STM is a powerful technique which probes the local electron density of states (DOS) [55,56,59,60,61,76] as well as the correlated surface topographic information [40,43,52,53,54,77]. The electron DOS contrast is a complex interplay between the electronic structures of the surface-supported adsorbent (the molecules in our case) and the STM tips [78]. In the STM constant-current mode, the tunneling current depends exponentially on the distance between the two electrodes as well as on the electron DOS from both sides of the tunneling junction, i.e., the tip and the sample [40,43,52,53,54,77,79]. For the same tip in a given lateral position, by varying the bias voltage applied between the tip and the sample, STM visualizes the electron DOS contrasts of the molecules, attributed to different frontier orbitals. In ultra-high vacuum (UHV) environments, the imaging of voltage-dependent DOS has been reported with the metal tip unchanged; for example, the local DOS of C60 [55,56]. Phthalocyanine [57,61], pentacene [58], etc. have been extensively imaged at their multiple occupied or unoccupied molecule orbital (MO) states. Alternatively, though difficult, the tip can be functionally modified in UHV to achieve a DOS image. For example, CO- or O2-functionalized STM tips have been reported to give more detailed MO images at low temperature [57,58,59,60,61,80,81]. At solid–liquid interfaces, STM tips can be functionalized by adsorbing or desorbing molecules (from the solvent or adsorbent), so that the tip is variable. Ideally, STM is capable of selectively imaging the different frontier orbitals by functionalizing tips without tuning the tunneling conditions. In practice, the observation of electron DOS using functionalized tips is very difficult, particularly at the solid–liquid interface. As a consequence, a clear experimental demonstration and corresponding theoretical interpretations are missing.
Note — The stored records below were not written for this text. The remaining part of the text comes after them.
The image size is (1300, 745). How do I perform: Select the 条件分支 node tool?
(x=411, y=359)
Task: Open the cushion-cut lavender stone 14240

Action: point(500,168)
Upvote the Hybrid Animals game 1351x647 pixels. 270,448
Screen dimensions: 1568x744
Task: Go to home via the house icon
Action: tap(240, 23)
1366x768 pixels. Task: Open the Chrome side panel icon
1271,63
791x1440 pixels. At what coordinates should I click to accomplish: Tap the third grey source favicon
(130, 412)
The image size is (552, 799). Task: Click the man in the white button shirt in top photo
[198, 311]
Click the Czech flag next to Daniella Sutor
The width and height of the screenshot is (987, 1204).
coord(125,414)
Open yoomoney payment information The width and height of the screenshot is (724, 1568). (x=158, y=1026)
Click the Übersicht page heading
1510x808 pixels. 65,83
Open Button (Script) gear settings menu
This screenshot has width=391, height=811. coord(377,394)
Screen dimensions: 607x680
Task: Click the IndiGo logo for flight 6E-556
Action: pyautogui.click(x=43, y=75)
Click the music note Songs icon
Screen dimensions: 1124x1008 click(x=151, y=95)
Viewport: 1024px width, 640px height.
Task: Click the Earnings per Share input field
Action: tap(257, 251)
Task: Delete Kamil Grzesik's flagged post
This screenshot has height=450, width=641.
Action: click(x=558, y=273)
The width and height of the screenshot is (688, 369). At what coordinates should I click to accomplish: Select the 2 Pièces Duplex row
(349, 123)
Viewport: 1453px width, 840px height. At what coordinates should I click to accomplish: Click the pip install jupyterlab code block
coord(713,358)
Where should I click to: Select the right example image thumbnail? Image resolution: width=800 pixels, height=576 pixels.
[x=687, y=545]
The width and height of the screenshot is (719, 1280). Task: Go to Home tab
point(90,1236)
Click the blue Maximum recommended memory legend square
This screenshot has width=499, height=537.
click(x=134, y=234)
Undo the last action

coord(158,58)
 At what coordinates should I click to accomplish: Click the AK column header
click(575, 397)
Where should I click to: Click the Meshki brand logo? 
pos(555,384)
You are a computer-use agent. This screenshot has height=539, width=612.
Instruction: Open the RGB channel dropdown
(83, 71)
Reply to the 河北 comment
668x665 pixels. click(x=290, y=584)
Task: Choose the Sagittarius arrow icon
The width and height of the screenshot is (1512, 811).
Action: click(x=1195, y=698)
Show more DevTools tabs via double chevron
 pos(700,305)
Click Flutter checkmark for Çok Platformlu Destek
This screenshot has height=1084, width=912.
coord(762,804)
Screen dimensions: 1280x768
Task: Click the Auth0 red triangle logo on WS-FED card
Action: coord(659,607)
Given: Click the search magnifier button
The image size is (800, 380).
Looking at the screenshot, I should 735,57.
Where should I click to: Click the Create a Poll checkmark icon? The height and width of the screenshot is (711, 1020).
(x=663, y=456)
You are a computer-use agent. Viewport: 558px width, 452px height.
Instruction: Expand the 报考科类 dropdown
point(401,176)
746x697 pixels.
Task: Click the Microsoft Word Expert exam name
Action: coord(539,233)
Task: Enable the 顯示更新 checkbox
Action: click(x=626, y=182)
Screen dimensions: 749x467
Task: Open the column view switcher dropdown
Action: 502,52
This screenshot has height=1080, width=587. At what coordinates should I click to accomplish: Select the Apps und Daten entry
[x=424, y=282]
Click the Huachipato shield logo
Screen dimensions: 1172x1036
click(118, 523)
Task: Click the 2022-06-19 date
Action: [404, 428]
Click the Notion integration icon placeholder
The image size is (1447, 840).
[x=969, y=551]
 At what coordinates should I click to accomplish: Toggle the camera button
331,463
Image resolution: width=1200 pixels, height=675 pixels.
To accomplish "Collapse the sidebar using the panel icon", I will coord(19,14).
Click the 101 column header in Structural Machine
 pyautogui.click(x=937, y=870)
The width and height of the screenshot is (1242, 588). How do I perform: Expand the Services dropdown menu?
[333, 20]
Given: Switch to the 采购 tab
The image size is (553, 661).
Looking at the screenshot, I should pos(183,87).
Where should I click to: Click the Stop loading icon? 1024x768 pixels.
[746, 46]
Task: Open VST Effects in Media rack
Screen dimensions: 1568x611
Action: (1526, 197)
Down to the level of molecular orbitals, pyridine and its derivatives are model systems which can show clear contrasts on the delocalized DOS from the HOMO or LUMO frontier orbitals, especially when forming hydrogen or other molecular bonds [82,83,84]. Regarding the goal of understanding molecular electronic structures, bpy-DAE-bpy is especially interesting with additional photochromic switches where a special separation of the complex occupied and unoccupied molecular orbitals is theoretically predicted [82,83,84].
Under STM, besides the visualization of the full molecules (images in Figure 1), two different types of STM images (Figure 2a,b,d,e) are frequently observed for the CF bpy-DAE-bpy molecules in the same supramolecular self-assembly. In type I images of Figure 2a,b, without affecting the stripe organization, an enhanced DOS is observed to localize at the bipyridine sites whereas the central DAE units appear darker with low DOS (profile image in Figure 2c). On the contrary, in type II images of Figure 2d,e, a reversed DOS contrast is observed. The bipyridine sites appear very dark (almost invisible), whereas the DAE units appear bright and have enhanced DOS (profile image in Figure 2f). To the best of our knowledge, STM images, showing such high resolution with clear DOS contrasts (Figure 2), have never been fully reported at a solid–liquid interface previously.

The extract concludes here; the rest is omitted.